WYKZ
- Beaufort, South Carolina; United States;
- Broadcast area: Hilton Head - Savannah metropolitan area
- Frequency: 98.7 MHz
- Branding: 98.7 The River

Programming
- Format: Adult contemporary
- Affiliations: Premiere Networks

Ownership
- Owner: iHeartMedia, Inc.; (iHM Licenses, LLC);
- Sister stations: WAEV, WLVH, WQBT, WSOK, WTKS

History
- First air date: August 8, 1962
- Former call signs: WBEU-FM (1962–1981); WQLO (1981–1984);
- Call sign meaning: Former branding in the early '90s as Kiss FM

Technical information
- Licensing authority: FCC
- Facility ID: 67680
- Class: C1
- ERP: 100,000 watts
- HAAT: 218 meters (715 ft)

Links
- Public license information: Public file; LMS;
- Webcast: Listen live (via iHeartRadio)
- Website: 987theriver.iheart.com

= WYKZ =

WYKZ (98.7 FM) is a commercial radio station licensed to Beaufort, South Carolina, United States, serving Hilton Head and the Savannah metropolitan area. It airs an adult contemporary format branded as "98.7 The River". It is owned by iHeartMedia with studios on Alfred Street in Savannah, Georgia.

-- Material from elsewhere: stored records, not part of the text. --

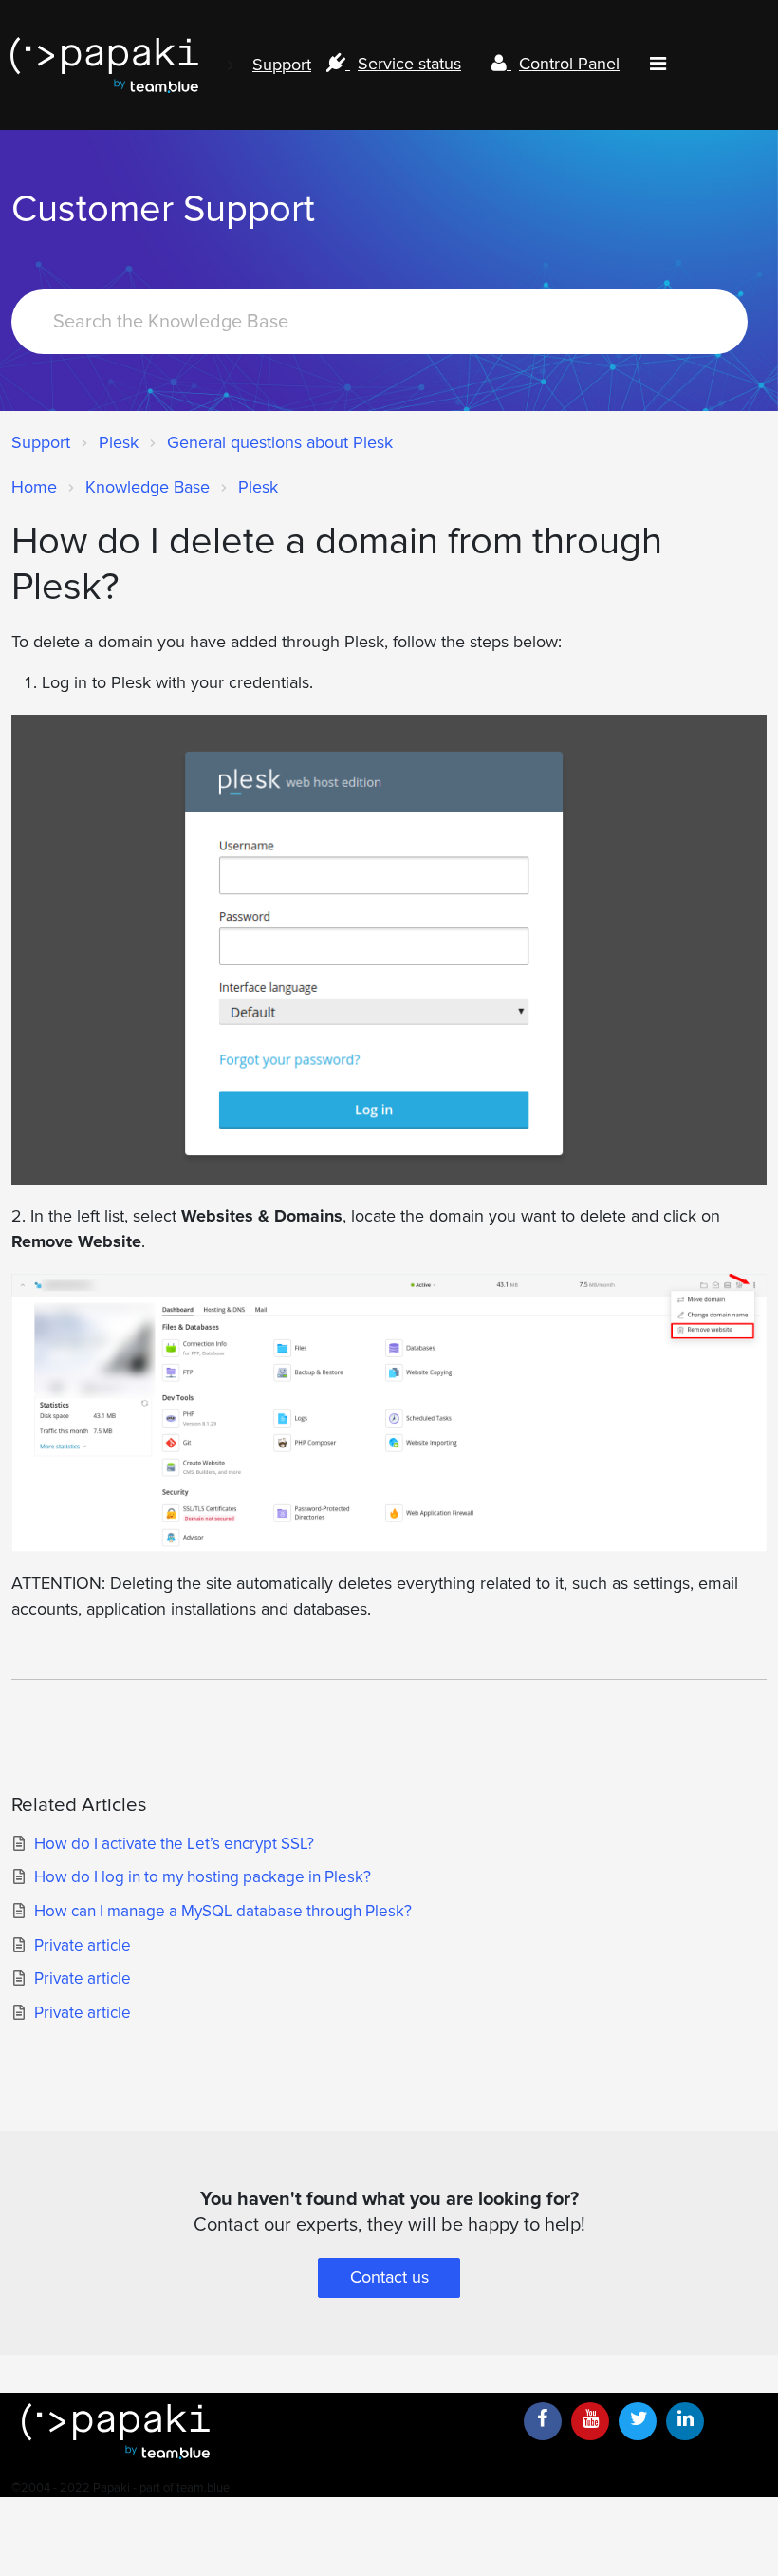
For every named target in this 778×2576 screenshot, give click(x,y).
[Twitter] (638, 2421)
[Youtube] (590, 2421)
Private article (82, 1945)
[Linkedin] (685, 2421)
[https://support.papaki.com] (259, 2431)
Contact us (389, 2277)
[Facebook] (543, 2421)
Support (281, 64)
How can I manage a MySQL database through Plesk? (223, 1911)
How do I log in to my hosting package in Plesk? (202, 1877)
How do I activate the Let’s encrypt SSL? (174, 1844)
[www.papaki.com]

The transmitter tower is near Sun City, South Carolina.

==History==
The station signed on the air on August 8, 1962. The original call sign was WBEU-FM. It was the sister station to WBEU 960 AM (now deleted). WBEU-AM-FM at first simulcast their programming. WBEU-FM later had a separate beautiful music format. But it was only powered at 16,000 watts, a fraction of its current output. And it used a short tower so the station primarily was heard only in Beaufort County.

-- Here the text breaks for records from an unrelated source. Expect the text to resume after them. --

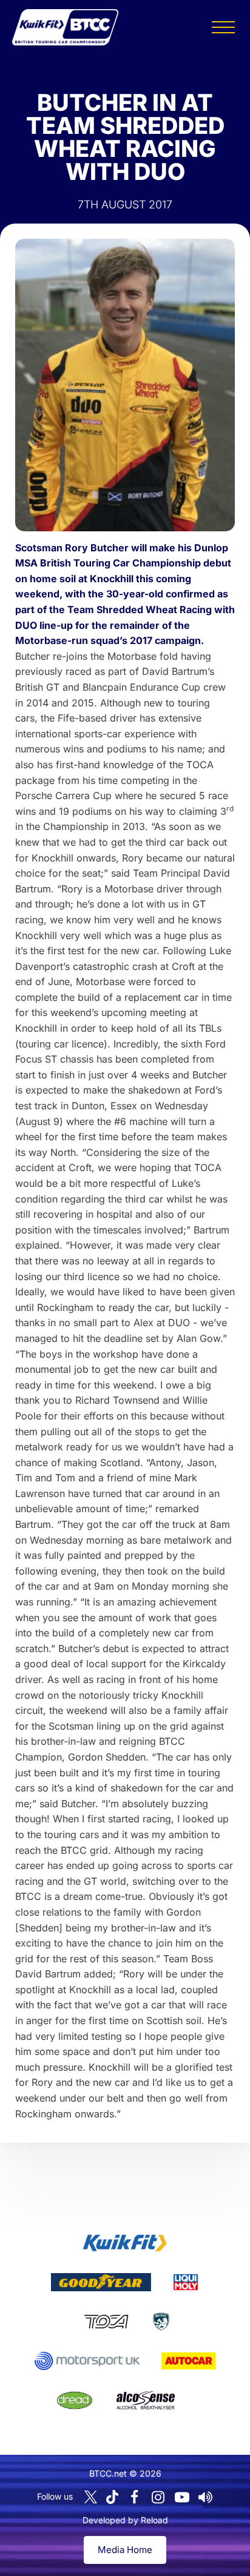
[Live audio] (205, 2497)
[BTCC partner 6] (87, 2361)
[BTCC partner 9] (146, 2400)
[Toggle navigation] (223, 27)
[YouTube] (182, 2497)
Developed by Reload (125, 2520)
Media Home (125, 2549)
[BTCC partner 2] (101, 2282)
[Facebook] (134, 2497)
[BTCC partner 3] (185, 2282)
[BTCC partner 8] (74, 2400)
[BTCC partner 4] (106, 2321)
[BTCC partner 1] (125, 2243)
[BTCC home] (65, 27)
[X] (90, 2497)
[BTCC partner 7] (188, 2361)
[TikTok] (112, 2497)
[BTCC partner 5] (161, 2321)
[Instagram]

The station started broadcasting from a taller tower with more power in the early 1980s. With the upgraded signal, it began targeting Savannah as soft adult contemporary WQLO "98.7 Lite FM". The station was known as "Kiss 98.7" for most of the 1980s before adopting its current name and call letters in the early 1990s. It also picked up the tempo to a more mainstream AC sound.

WQLO was owned by Capstar Media. Capstar later merged with Chancellor Media, which was acquired by San Antonio-based Clear Channel Communications in 2000. Clear Channel changed its name to iHeartMedia in 2014.